Five eligible first-line studies were included. Systemic chemotherapy failed to provide a significant OS benefit when compared to no systemic treatment (pooled HR = 1.01, 95% CI [0.79, 1.29]) after successful cytoreduction. Moreover, systemic chemotherapy followed by antihormonal treatment also did not result to a significant PFS or OS benefit when compared to systemic chemotherapy alone (for PSF: pooled HR = 0.59, 95% CI [0.33, 1.04]; for OS: pooled HR = 0.83, 95% CI [0.50, 1.39]). There were insufficient data from studies in the recurrent setting to allow their inclusion in the meta-analysis.

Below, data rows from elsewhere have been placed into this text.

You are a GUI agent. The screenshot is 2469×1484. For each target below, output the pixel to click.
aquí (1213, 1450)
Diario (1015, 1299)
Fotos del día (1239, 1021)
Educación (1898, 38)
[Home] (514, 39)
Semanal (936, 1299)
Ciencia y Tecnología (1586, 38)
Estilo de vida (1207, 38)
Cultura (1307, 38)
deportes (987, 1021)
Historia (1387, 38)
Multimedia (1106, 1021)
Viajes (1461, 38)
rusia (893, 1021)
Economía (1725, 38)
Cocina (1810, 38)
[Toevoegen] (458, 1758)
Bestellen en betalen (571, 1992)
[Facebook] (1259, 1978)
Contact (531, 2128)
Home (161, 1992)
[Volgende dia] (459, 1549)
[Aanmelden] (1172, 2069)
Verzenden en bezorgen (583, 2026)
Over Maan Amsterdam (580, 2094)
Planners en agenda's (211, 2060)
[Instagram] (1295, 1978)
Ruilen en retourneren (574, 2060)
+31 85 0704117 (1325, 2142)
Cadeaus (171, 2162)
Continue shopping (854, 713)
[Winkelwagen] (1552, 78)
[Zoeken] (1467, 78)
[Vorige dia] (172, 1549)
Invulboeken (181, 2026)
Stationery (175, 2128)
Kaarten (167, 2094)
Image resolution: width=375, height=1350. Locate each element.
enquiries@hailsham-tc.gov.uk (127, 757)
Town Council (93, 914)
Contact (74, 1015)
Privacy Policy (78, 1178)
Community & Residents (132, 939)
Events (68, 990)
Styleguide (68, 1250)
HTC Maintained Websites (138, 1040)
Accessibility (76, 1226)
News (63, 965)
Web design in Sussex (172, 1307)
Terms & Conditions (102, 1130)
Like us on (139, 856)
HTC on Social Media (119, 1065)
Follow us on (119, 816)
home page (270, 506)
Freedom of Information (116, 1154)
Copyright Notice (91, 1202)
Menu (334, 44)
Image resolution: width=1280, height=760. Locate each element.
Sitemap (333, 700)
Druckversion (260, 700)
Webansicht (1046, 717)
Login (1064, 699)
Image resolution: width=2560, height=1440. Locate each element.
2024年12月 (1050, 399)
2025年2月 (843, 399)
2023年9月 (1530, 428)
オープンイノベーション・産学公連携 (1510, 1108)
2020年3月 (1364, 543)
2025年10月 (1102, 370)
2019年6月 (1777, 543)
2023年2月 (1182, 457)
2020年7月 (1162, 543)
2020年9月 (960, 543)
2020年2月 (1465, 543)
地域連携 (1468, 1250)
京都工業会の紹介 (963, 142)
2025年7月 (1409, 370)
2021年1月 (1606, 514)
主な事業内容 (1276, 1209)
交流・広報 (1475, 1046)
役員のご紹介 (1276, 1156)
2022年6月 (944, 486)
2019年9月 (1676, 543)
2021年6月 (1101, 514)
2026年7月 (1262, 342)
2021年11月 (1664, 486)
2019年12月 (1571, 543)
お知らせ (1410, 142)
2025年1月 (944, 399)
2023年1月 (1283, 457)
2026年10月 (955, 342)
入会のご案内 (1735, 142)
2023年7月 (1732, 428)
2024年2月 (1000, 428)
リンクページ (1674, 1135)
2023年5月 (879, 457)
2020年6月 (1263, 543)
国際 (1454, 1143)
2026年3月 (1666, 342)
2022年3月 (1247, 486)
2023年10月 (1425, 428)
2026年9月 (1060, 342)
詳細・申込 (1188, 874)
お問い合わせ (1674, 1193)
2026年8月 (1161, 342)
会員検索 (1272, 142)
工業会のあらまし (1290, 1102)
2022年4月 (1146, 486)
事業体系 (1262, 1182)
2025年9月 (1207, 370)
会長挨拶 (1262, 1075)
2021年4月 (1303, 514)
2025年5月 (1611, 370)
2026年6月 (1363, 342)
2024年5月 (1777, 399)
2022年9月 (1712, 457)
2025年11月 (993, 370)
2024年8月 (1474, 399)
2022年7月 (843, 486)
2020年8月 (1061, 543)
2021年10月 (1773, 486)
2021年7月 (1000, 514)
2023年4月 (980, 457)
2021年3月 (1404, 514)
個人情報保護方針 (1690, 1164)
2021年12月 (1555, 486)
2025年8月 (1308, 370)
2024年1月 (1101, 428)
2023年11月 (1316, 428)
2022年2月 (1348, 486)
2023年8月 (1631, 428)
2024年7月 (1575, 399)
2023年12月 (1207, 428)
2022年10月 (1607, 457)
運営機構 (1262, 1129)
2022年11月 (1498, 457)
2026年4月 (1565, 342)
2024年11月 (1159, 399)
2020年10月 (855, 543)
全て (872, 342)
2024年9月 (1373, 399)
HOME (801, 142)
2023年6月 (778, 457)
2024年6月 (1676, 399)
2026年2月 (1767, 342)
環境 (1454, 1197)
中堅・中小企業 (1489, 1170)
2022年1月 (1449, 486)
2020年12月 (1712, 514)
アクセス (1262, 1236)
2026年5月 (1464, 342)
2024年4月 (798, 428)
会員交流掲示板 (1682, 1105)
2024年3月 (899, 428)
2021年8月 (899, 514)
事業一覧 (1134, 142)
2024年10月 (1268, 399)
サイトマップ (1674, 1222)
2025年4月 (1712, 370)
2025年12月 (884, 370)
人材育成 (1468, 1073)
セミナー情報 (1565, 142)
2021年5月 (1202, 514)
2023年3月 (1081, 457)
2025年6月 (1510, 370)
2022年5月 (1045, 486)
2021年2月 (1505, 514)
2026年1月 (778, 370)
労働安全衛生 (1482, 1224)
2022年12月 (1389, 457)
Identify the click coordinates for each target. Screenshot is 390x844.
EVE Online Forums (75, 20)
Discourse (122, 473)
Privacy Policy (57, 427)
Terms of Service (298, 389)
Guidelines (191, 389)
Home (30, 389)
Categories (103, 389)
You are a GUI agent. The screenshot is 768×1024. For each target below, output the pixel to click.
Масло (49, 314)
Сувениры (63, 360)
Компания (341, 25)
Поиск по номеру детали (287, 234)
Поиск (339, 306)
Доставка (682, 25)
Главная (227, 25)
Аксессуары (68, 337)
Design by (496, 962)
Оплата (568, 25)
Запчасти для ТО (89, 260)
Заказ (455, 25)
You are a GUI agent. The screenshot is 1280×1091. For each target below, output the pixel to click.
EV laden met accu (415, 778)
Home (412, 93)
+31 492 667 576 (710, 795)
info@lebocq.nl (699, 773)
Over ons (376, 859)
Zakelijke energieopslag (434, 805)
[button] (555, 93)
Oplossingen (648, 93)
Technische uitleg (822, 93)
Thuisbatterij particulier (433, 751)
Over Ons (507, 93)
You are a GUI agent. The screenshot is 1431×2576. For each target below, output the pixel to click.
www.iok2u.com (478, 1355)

In this meta-analysis, we failed to identify a traditional cytotoxic or antihormonal systemic treatment option that was associated with a significant OS or PFS benefit when administered following successful cytoreduction for advanced LGSOC. Prospective randomized studies are urgently warranted to define optimal adjuvant options in this challenging disease.
我们进行了一项系统的文献综述及后续的荟萃分析,以比较低级别浆液性卵巢癌(LGSOC)的传统治疗方案,即抗激素治疗和细胞毒性治疗。
我们于2000年9月至2021年6月在MEDBASE和MEDLINE中进行了一项系统的文献综述,纳入因II-IV期LGSOC进行初次细胞减灭术后以及复发时接受细胞毒性化疗和/或抗激素治疗的女性。根据辅助治疗类型计算无进展生存期(PFS)和总生存期(OS)。对于荟萃分析中的每个终点,使用随机效应模型和逆方差加权法计算合并风险比(HR)。由于复发情况下的研究数量较少,后续的荟萃分析仅纳入初治患者。
纳入了五项符合条件的一线研究。成功进行细胞减灭术后,与未进行全身治疗相比,全身化疗未能提供显著的总生存期获益(合并HR = 1.01,95%置信区间[0.79, 1.29])。此外,与单纯全身化疗相比,全身化疗后进行抗激素治疗也未带来显著的无进展生存期或总生存期获益(对于无进展生存期:合并HR = 0.59,95%置信区间[0.33, 1.04];对于总生存期:合并HR = 0.83,95%置信区间[0.50, 1.39])。复发情况下的研究数据不足,无法纳入荟萃分析。
在这项荟萃分析中,我们未能确定一种传统的细胞毒性或抗激素全身治疗方案,在晚期LGSOC成功进行细胞减灭术后使用时能带来显著的总生存期或无进展生存期获益。迫切需要进行前瞻性随机研究,以确定这种具有挑战性疾病的最佳辅助治疗方案。